President Jacob Zuma on Thursday gave the first hint that he does not back his deputy Cyril Ramaphosa to succeed him by telling SABC radio stations that it was not ANC policy for a deputy to ascend to the highest office.

Speaking to Motsweding FM‚ Lesedi FM‚ and Thobela FM last night‚ Zuma said it was not true that an ANC culture existed where a deputy must become president.
Although Zuma was responding to a question from a listener‚ he appeared to be punting outgoing AU Commission chairwoman Nkosazana Dlamini-Zuma saying she had joined the struggle before before marrying him. He also listed her leadership achievements‚ including being a cabinet minister.
Zuma also told the stations that he would not seek a third term‚ saying there was an agreement within the party to avoid the creation of a two-centres of power.
Zuma said the argument that it was ANC tradition for a deputy to become president was used to “motivate” for a candidate.
“Anyone who is nominated can contest. There is no policy. It's not true that it's a tradition‚” said Zuma.
The President said it was a coincidence that former presidents Oliver Tambo‚ Nelson Mandela and Mbeki were succeeded by their deputies.
“I'm saying it's not a policy and not an accepted tradition as such. It's a statement that people just make not because it's true.”
However‚ Zuma's supporters used the same argument when they campaigned for him to succeed Mbeki in 2007.
Although Zuma was responding to questions from the interviewer‚ his responses appear to be a response to party secretary general Gwede Mantashe who on Wednesday told reporters that when the party elects a deputy it should have succession in mind.

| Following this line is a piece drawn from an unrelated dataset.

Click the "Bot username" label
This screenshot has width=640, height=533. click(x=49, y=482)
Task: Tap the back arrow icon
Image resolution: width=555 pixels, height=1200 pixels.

Mantashe's statement was widely interpreted as an endorsement of Ramaphosa's campaign to become president. Ramaphosa's backers‚ including Cosatu‚ have argued that it was ANC tradition for a deputy to rise to the highest office. They have used the Polokwane example‚ where Zuma‚ who was then deputy president‚ succeeded Mbeki.
But Zuma said on Thursday “it was an accident of history” that deputies became presidents.

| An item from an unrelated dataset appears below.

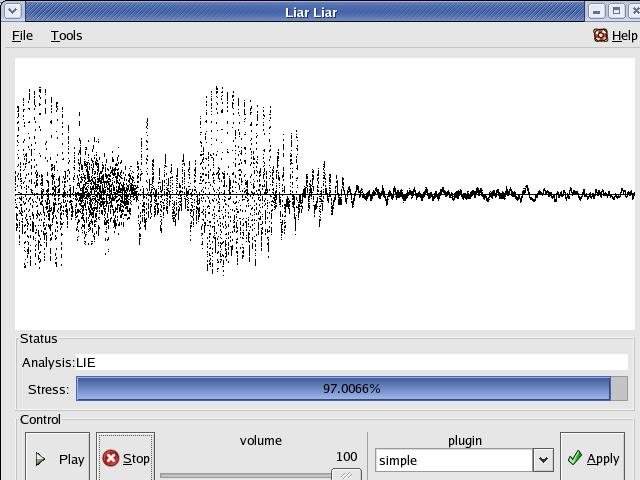
Task: Click the red X Stop icon
Action: point(111,458)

In what could be another jibe at Mantashe‚ Zuma said ANC leaders should respect the party directive not to discuss names of preferred leaders saying this was tantamount to ill-discipline. He said discussion must be limited top policy issues.
“Sometimes comrades who are in the leadership have been making comments.. Which makes it difficult [to expect ordinary members to toe the line]...those who are senior we are saying this is not the time‚” he said. Zuma told the SABC that he was not available to serve another term as ANC president.
“I am not going to accept it [nomination for presidency]. I have done my two terms. This is the understanding that emerged within the ANC... We generally had an understanding that it will not be good to create two centres [of power] ….. it's an understanding that you need the ANC to operate smoothly.”
Within ANC circles‚ Zuma is believed to prefer Nkosazana to succeed him.
He repeated a statement he made on Wednesday that the party was ready for a female president.
“In the ANC that is no longer the issue. It has been accepted that [women] can hold senior positions.”
He said it was not a concern for the Zuma family that his ex-wife Nkosazana may become president.
“Not at all. Nkosazana has been struggling before she became a Zuma. She has held a number of positions.... If the ANC says we think we can give you the responsibility it's not at all a concern to the Zuma family.”
Zuma also spoke about the public protector's state capture report‚ saying that he had taken the report to court because former public protector Thuli Madonsela had acted unfairly towards him.
Zuma repeated his claim that Madonsela did not give him enough time to respond to the questions‚ saying he felt the report was a rushed job.
“It was quite a funny way of making a report‚” said Zuma.